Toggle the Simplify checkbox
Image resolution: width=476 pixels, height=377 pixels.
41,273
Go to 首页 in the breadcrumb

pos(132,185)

> **Problem requirements**:
With nothing left out, print the data above exactly.

> **Answer to this problem**:
Toggle the Simplify checkbox
Image resolution: width=476 pixels, height=377 pixels.
41,273
Go to 首页 in the breadcrumb

pos(132,185)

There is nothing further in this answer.